Sometimes they can manage a bit of it, if it's fairly recent. Take the Washington Post article about Nancy Pelosi's request for a larger jet so she can fly nonstop to California. Because only one other Speaker had gotten a government plane, and he was the guy with the job on 9/11 and right before her, the Post didn't find it too painful to note what had been the Hastert habit so readers could compare it to the Pelosi practice.

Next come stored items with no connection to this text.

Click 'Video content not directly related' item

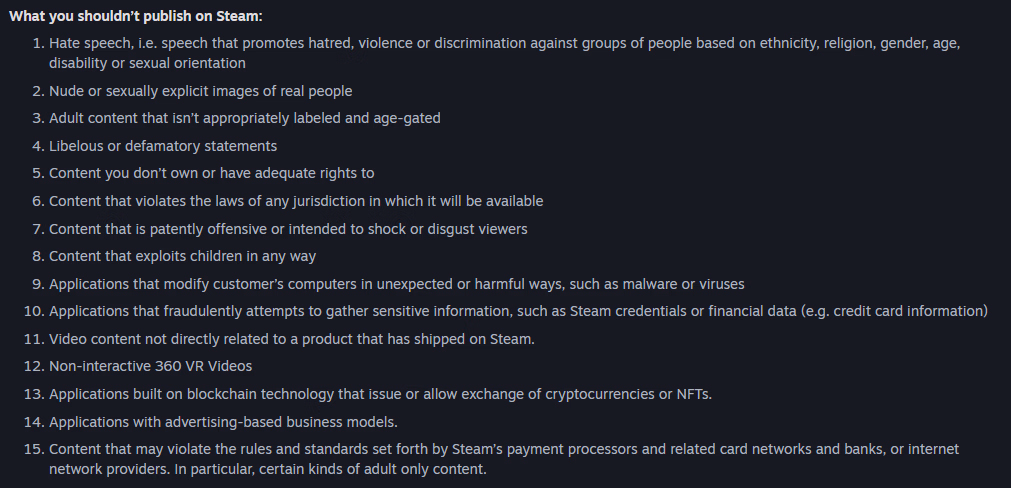point(292,339)
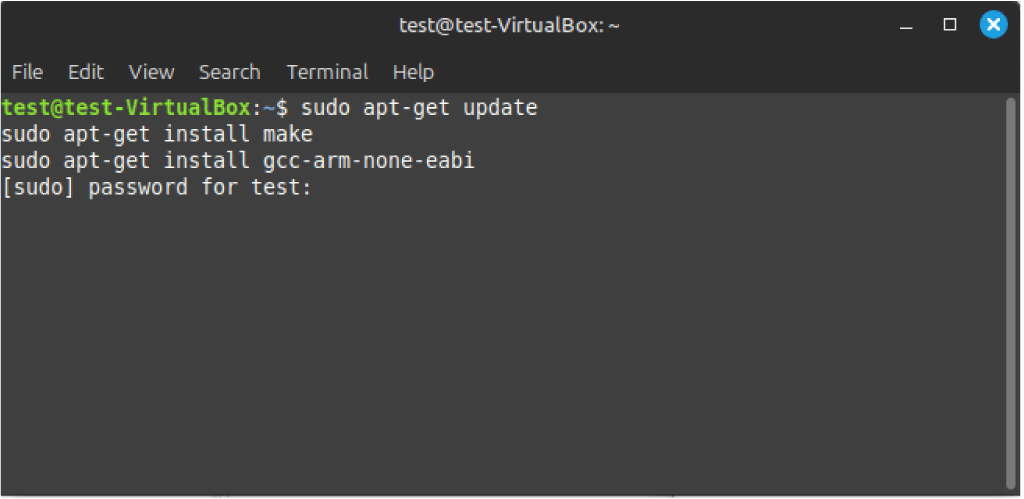This screenshot has height=499, width=1024.
Task: Open the Help menu
Action: click(413, 72)
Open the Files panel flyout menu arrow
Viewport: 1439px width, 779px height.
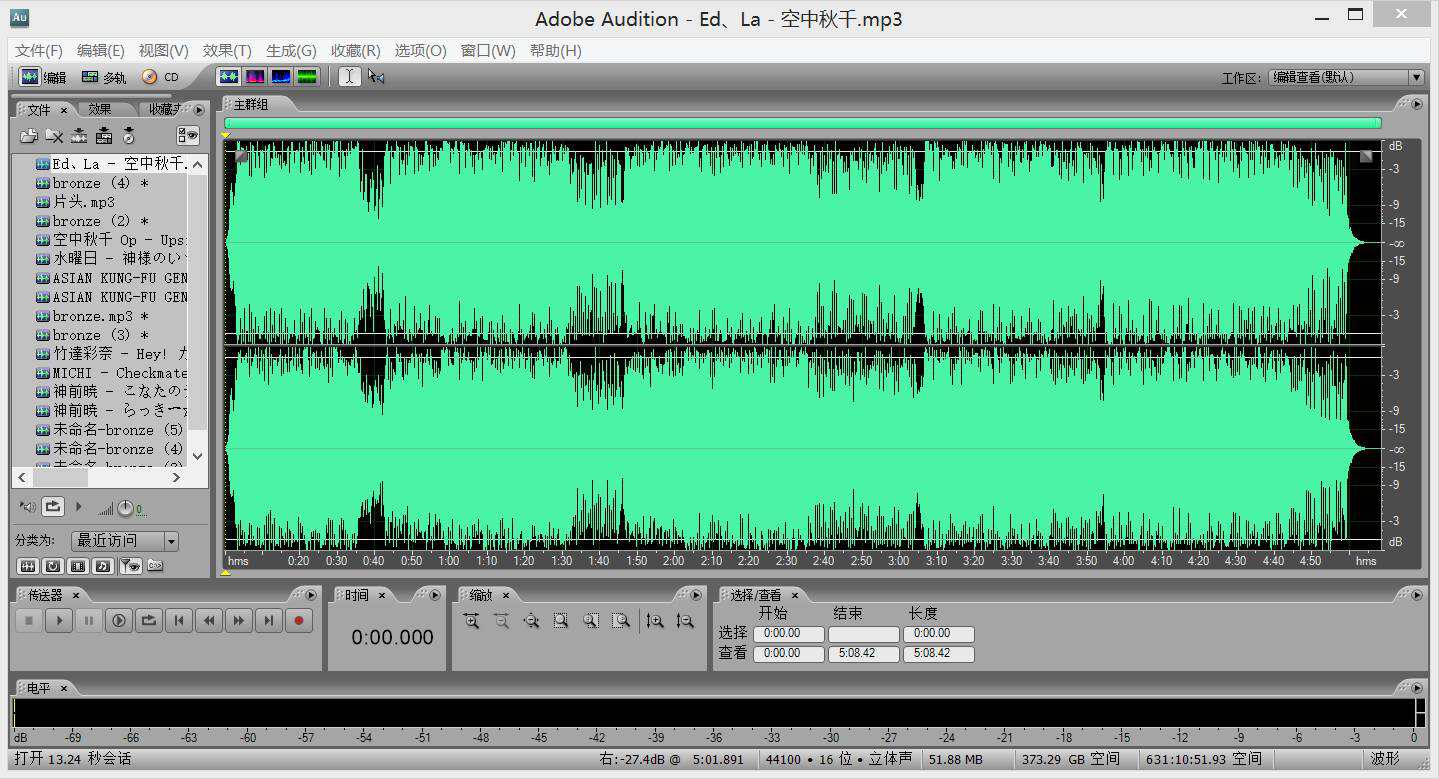point(200,110)
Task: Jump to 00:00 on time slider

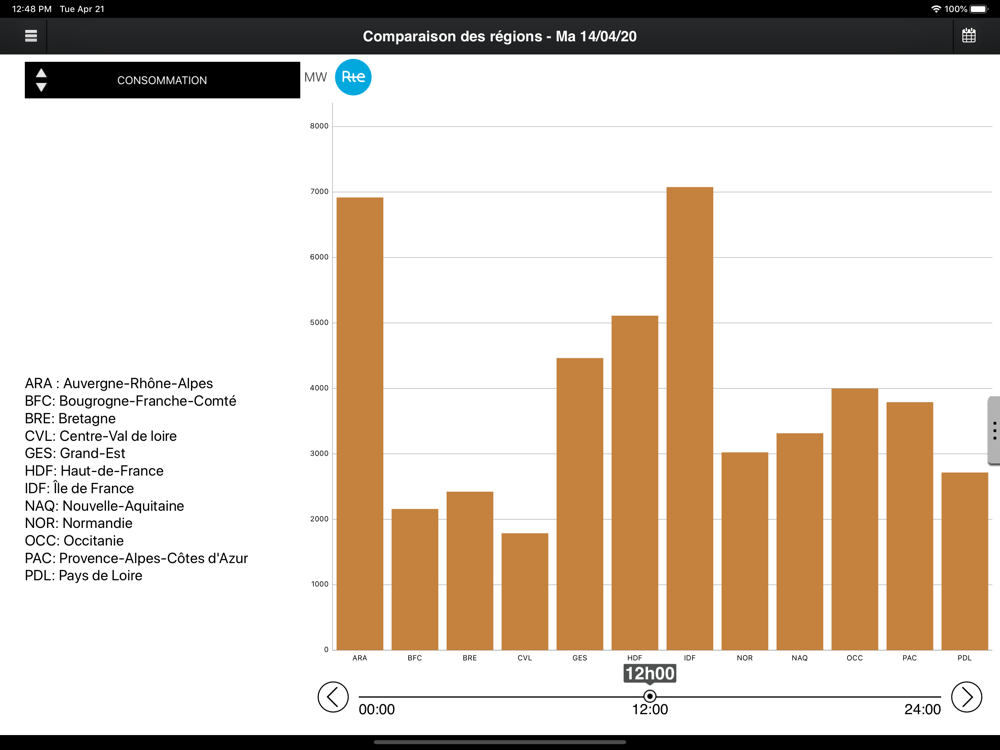Action: click(x=376, y=709)
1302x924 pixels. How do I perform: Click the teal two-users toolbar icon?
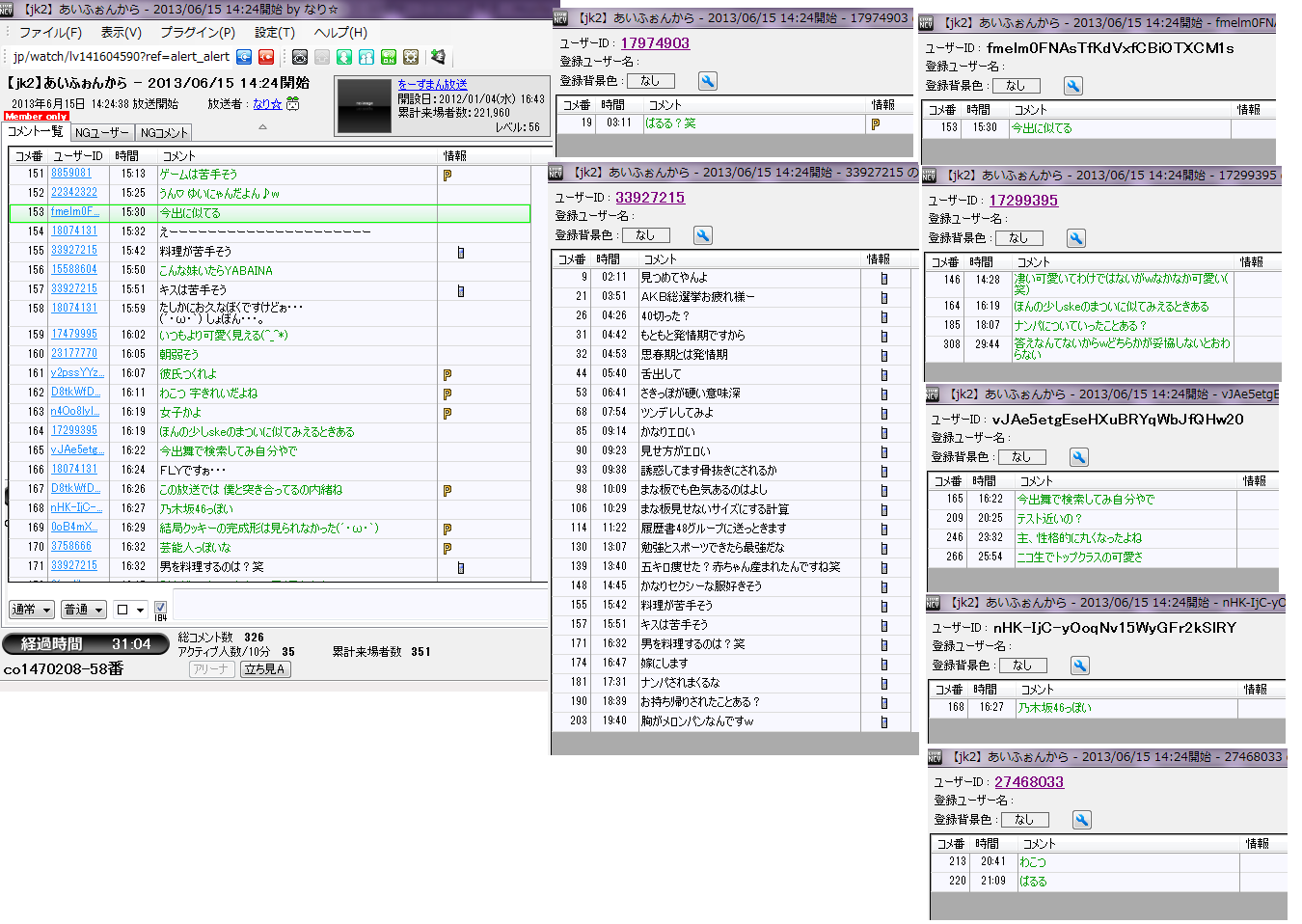366,57
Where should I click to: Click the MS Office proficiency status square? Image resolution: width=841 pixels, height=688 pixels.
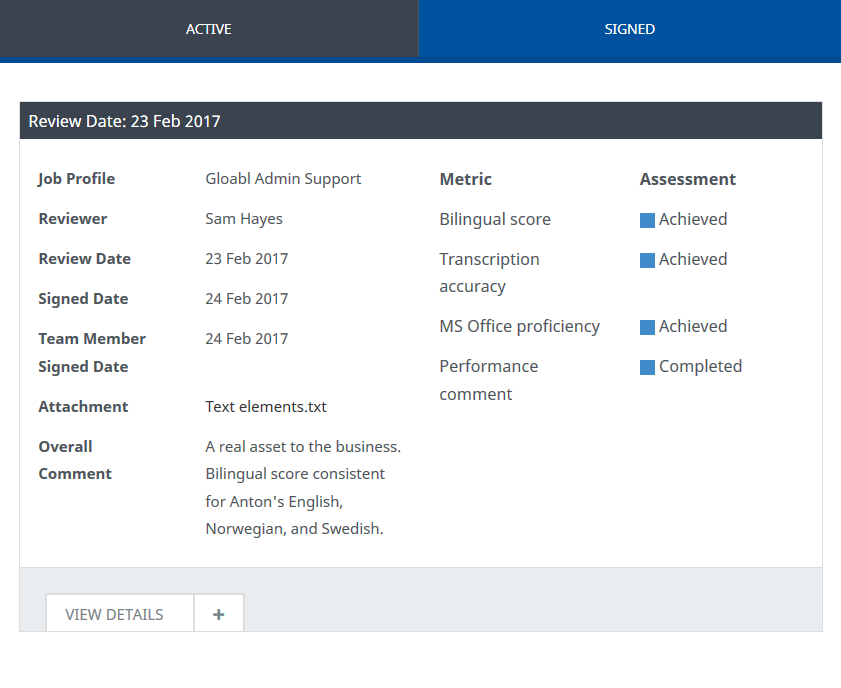coord(647,327)
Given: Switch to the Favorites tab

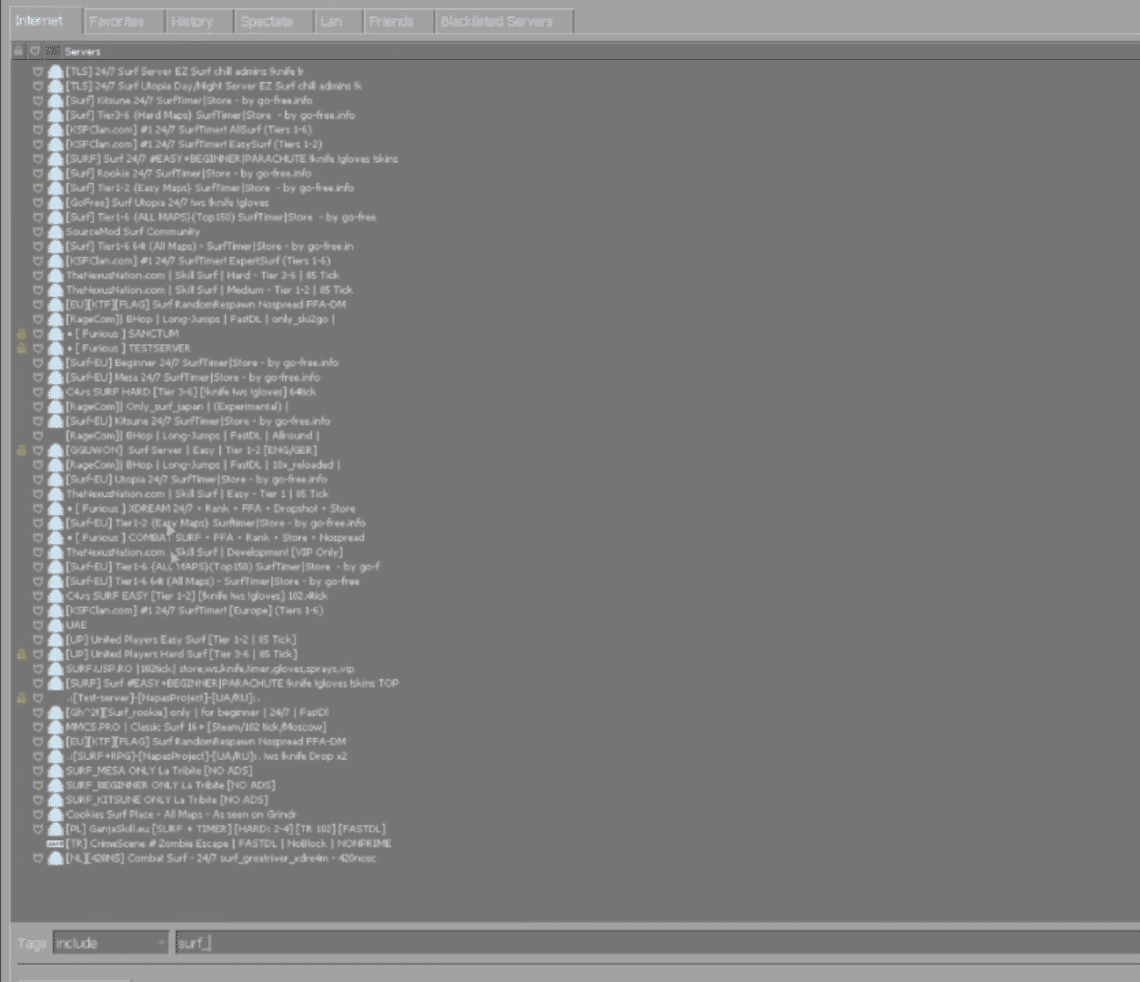Looking at the screenshot, I should click(x=115, y=21).
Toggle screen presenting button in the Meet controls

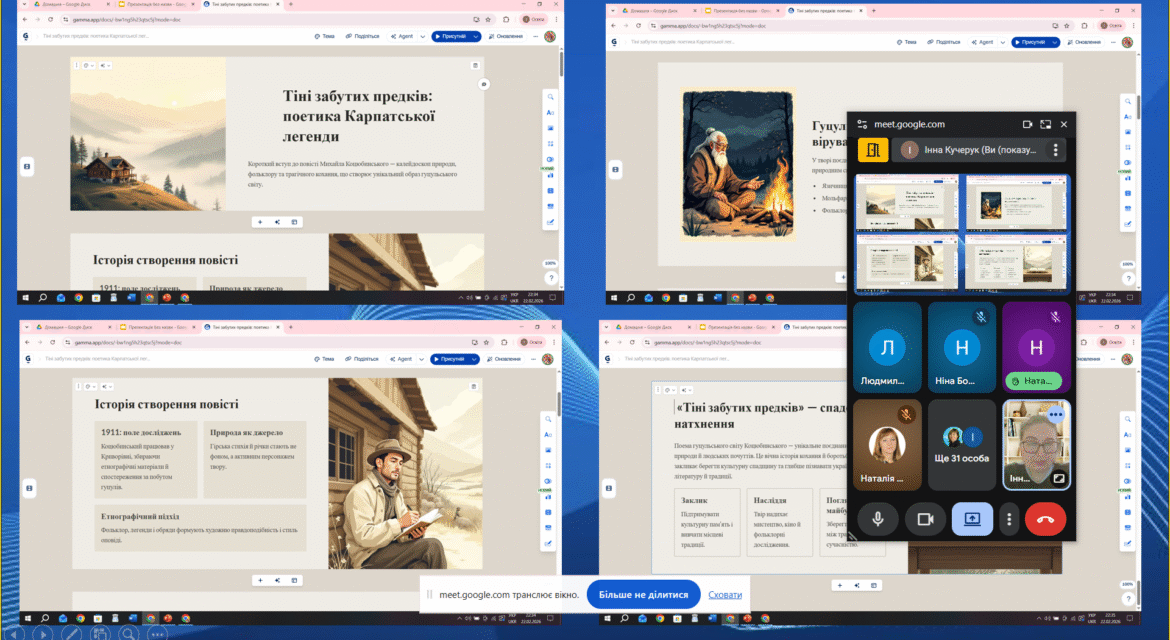[x=972, y=519]
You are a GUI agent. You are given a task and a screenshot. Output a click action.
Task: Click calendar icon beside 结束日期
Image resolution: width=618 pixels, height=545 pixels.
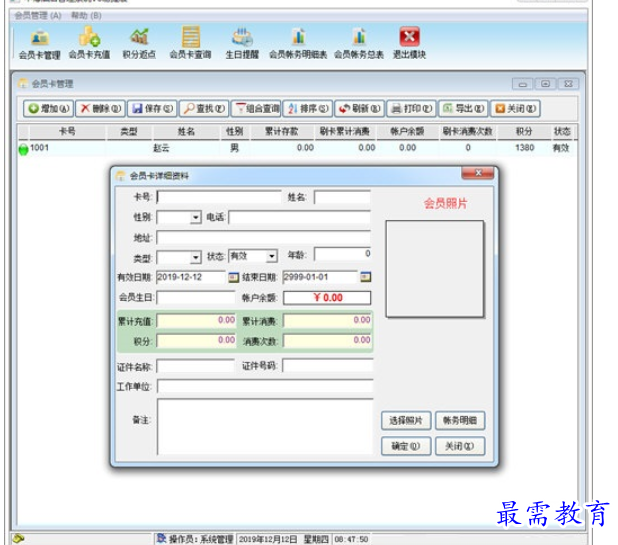pos(365,277)
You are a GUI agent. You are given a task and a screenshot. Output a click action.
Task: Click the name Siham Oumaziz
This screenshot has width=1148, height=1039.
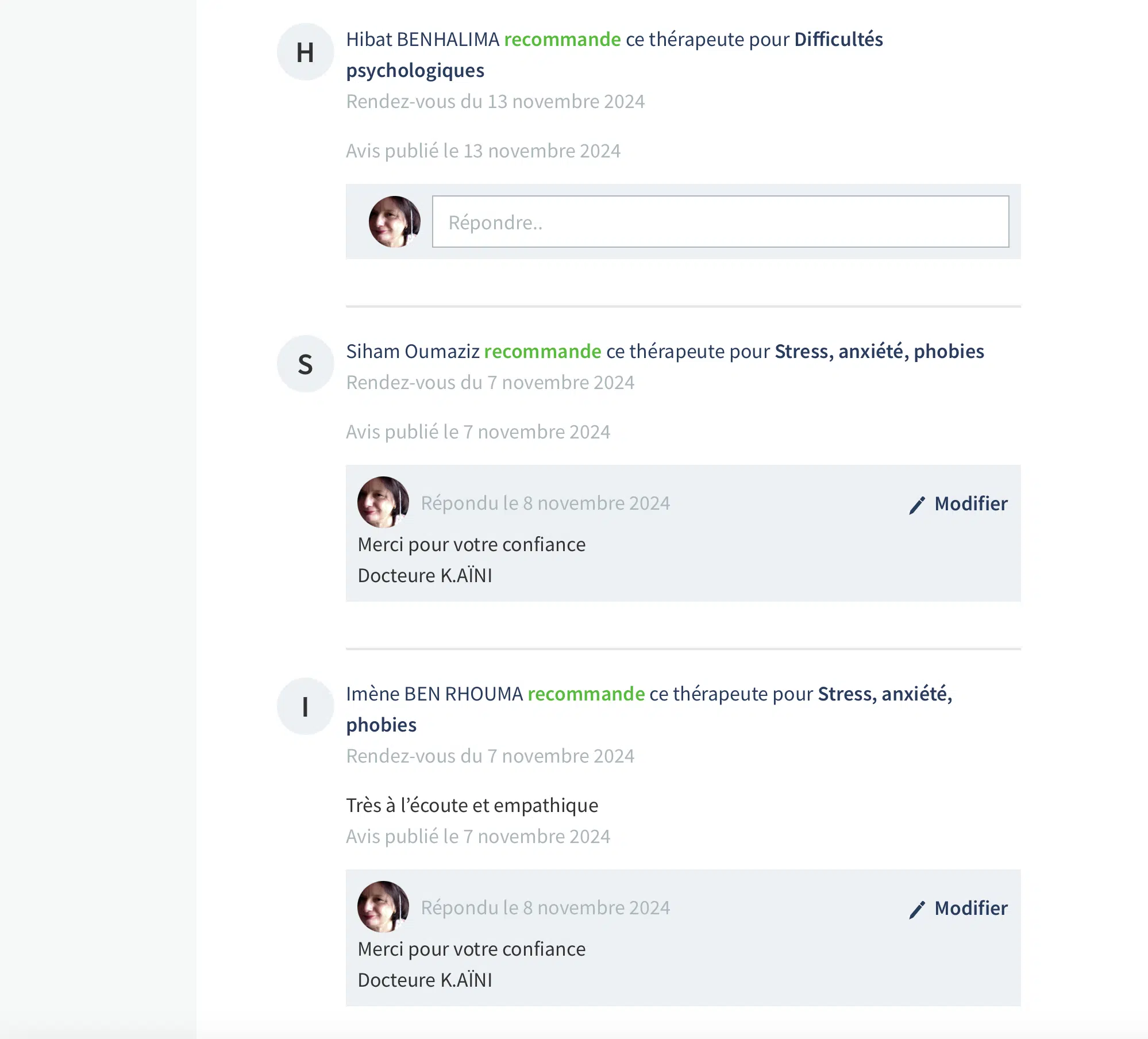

No such help for the reader in this article about the Justice Department's firing various federal prosecutors, and in at least one case doing so to make room for a more experienced attorney who happens to be a former worker for Karl Rove and for the Republican National Committee. How many federal prosecutors were fired during the Clinton era, and how many of their slots were filled by Democrats? The only historical hint is:
Several lawmakers, including Sen. Dianne Feinstein (D-Calif.), have been further angered by a little-noticed provision slipped into USA Patriot Act legislation last year that now allows Attorney General Alberto R. Gonzales to appoint replacement prosecutors indefinitely. Feinstein and other Democrats in the House and Senate have proposed legislation to repeal the legislation and return to the old process, which allows district courts to appoint interim prosecutors after 120 days.But there's nothing about who put that provision into the Act, nor how well the old process worked in getting quality prosectors in office, nor even some basic explanation of who would appoint the permanent, non-interim prosecutors after the district courts put in their interim prosecutors. If Gonzales is going to have the power to move out any interim prosecutor chosen by the district court anyway, does it really matter whether there's ever an interim prosecutor at all, unless Gonzales is slow on the uptake and sometimes fails to fill posts?